WORK REQUIRED
Compute how many lines in the entries below include the string "computer". Only the number is wanted.

Stored data:

..............................

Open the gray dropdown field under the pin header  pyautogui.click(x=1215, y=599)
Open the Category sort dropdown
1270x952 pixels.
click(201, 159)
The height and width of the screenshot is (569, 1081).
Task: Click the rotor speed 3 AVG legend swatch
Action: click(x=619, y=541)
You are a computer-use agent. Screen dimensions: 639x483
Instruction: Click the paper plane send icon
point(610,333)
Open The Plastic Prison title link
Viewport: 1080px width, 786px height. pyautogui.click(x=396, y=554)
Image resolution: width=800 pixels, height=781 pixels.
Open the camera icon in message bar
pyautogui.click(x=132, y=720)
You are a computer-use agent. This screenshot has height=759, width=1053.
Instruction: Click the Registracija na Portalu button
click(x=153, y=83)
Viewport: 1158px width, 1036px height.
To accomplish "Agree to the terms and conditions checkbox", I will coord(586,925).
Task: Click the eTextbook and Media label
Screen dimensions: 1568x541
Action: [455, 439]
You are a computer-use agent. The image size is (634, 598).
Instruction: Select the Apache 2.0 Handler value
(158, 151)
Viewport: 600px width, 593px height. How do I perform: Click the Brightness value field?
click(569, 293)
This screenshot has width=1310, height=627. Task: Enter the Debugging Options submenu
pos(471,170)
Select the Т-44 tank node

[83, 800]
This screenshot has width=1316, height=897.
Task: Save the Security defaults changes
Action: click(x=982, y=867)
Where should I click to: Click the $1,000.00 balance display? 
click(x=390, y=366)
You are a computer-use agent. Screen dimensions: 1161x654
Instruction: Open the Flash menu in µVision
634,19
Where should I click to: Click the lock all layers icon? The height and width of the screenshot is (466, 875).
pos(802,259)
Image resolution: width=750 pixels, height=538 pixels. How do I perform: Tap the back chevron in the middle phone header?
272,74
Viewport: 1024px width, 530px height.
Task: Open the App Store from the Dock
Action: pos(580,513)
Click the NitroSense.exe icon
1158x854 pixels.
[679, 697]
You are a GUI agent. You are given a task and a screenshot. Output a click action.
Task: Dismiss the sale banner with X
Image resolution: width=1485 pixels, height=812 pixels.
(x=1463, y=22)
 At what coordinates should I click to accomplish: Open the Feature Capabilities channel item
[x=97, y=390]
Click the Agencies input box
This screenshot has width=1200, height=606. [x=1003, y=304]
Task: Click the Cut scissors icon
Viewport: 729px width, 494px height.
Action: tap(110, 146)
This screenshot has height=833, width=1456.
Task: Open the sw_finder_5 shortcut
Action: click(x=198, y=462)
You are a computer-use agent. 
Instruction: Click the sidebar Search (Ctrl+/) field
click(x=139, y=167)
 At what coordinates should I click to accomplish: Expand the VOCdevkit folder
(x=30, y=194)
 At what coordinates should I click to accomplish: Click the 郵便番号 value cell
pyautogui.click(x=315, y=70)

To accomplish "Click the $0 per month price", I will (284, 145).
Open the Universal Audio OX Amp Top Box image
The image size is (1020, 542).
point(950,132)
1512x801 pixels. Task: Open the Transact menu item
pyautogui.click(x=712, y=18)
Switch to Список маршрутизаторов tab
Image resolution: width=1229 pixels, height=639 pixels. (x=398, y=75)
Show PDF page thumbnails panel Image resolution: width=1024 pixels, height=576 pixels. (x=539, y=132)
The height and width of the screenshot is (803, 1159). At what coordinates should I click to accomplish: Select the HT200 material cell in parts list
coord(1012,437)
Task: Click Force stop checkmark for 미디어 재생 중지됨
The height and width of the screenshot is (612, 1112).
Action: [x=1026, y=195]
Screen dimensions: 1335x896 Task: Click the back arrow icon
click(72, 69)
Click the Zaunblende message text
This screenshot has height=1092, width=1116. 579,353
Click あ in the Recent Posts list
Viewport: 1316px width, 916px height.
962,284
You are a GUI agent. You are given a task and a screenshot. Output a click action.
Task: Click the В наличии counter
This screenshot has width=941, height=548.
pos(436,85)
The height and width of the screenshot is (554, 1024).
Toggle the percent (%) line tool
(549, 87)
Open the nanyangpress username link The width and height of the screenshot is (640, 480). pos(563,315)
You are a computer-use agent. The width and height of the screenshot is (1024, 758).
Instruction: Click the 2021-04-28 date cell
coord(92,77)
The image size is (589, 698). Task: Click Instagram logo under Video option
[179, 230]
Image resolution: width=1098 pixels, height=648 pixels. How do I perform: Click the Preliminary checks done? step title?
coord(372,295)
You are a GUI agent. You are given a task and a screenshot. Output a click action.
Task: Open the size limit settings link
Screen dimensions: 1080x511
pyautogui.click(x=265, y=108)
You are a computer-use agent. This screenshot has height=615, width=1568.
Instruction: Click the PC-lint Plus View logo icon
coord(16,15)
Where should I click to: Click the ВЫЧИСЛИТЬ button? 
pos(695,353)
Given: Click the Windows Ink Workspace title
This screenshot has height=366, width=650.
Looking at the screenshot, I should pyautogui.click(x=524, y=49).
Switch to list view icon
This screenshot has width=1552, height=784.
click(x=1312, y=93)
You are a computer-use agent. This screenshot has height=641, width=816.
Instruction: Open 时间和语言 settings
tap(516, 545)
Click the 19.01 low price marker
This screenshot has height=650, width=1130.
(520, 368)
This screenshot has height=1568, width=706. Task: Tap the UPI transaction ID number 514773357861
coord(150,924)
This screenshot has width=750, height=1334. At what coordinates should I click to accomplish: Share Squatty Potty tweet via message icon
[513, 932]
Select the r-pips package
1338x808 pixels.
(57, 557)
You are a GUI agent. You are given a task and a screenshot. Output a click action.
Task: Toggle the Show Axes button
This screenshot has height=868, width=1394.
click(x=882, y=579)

..............................

ANSWER TO THE PROBLEM
8